Câmara de Vereadores reprova contas de ex-prefeito do PT e o deixa inelegível por 8 anos

Publicado em por em Juruti, Pará, Política

Câmara de Vereadores reprova contas de ex-prefeito do PT e o deixa inelegível por 8 anos
Henrique Costa, ex-prefeito de Juruti: contas de 2020 reprovadas pela Câmara de Vereadores. Foto: reprodução

O martelo da Câmara de Vereadores foi batido e, com ele, o destino político do ex-prefeito de Juruti (PA) Henrique Costa (PT) foi selado. Em sessão realizada nesta quarta-feira (3), a Casa, em uma decisão histórica e implacável, reprovou as contas referentes a 2020 do petista.

Com a reprovação esmagadora, Henrique Costa foi fulminado: ele está inelegível, impedido de disputar cargos públicos enquanto durar a punição – de 8 anos, a contar da decisão da Câmara.

O que se viu nesta quarta-feira, não foi uma mera reprovação de contas. A Comissão de Finanças e Orçamento da Câmara de Juruti não titubeou: o parecer do relator clamou pela não aprovação, voto que foi ratificado pela maioria da Casa.

Festival de irregularidades

O documento técnico da comissão detalhou um festival de irregularidades na execução orçamentária e fiscal em 2020 na gestão de Henrique Costa.

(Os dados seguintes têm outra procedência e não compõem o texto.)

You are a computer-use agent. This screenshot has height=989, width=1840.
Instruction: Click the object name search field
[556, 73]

O plenário não hesitou: com 12 votos a favor da reprovação, apenas 2 votos contra e uma abstenção, o veredito final foi dado: contas de 2020 reprovadas.

O presidente da Câmara, Edjânio Printes Figueira, o Peruano (MDB), após julgamento, foi enfático:

“A Câmara cumpre rigorosamente seu papel constitucional de fiscalizar as contas do Executivo. Todo o processo foi analisado com responsabilidade e amparo técnico, reafirmando nosso compromisso com a transparência e com o interesse público”, declarou.

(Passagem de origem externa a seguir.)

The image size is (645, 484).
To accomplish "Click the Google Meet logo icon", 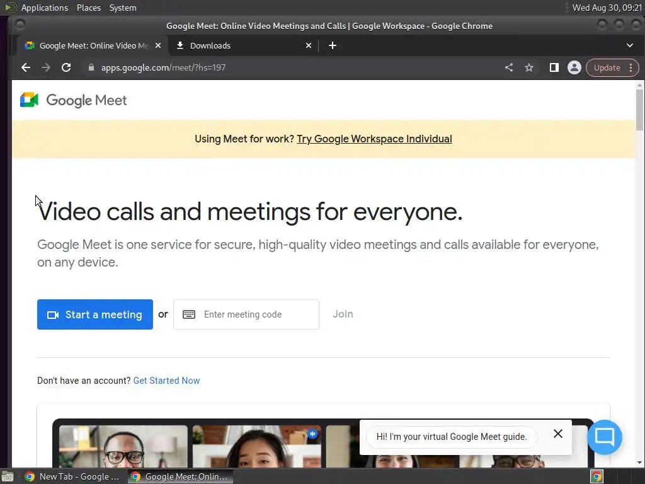I will 29,100.
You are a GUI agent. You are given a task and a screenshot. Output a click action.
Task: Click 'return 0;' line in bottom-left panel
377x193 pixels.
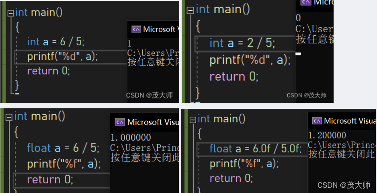pos(50,179)
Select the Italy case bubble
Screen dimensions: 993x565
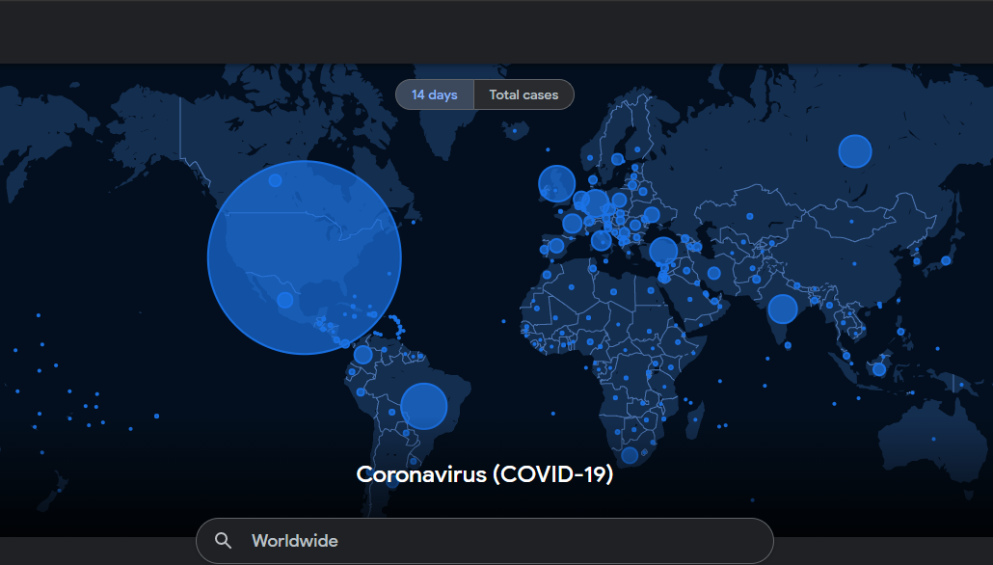click(602, 239)
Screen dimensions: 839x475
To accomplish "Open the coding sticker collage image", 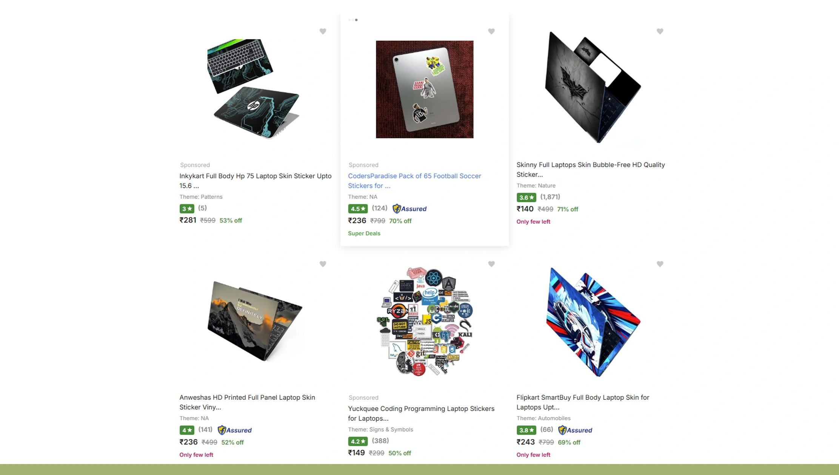I will 425,321.
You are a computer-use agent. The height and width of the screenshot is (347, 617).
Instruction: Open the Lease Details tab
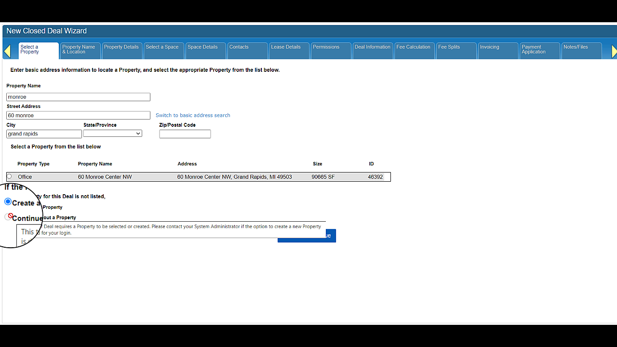288,50
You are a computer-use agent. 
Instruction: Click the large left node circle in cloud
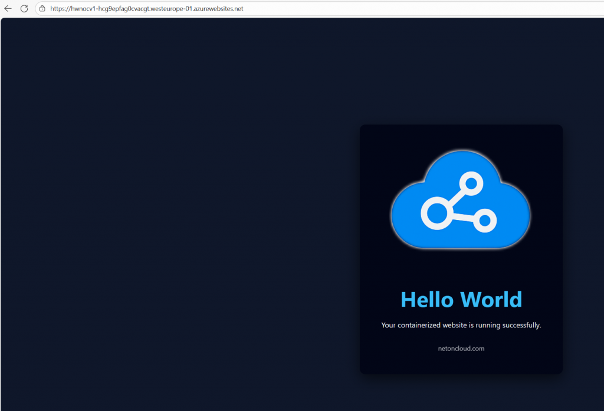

A pena é a inelegibilidade, segundo a legislação em vigor, é de 8 anos.

Lei complementar

O Supremo Tribunal Federal (STF) firmou entendimento recente, conforme Lei Complementar 184/2021, de que, para prefeitos, quem tem o poder de tornar o candidato inelegível é a câmara de vereadores, não os tribunais de contas (TC).

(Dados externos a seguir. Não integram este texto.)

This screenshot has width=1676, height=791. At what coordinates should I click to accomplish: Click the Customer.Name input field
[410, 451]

O parecer do TC é técnico e recomenda a rejeição. Mas se a câmara de vereadores “salvar” o prefeito (aprovar as contas contrariando o TC), ele continua elegível (salvo se houver condenação judicial específica).

O inverso também vale: se o TC aprovar as contas e a câmara rejeitar (por 2/3 dos votos), o prefeito pode ficar inelegível.

Contraponto

Em nota nas redes sociais, Henrique Costa disse que a reprovação das contas “por si só não me deixa inelegível”. E que a “agora a câmara deve encaminhar seu veredito para os devidos procedimentos”.

Finalizou, enigmático: “Todos aqueles que pensam que venceram… não conhecem as regras do tempo.”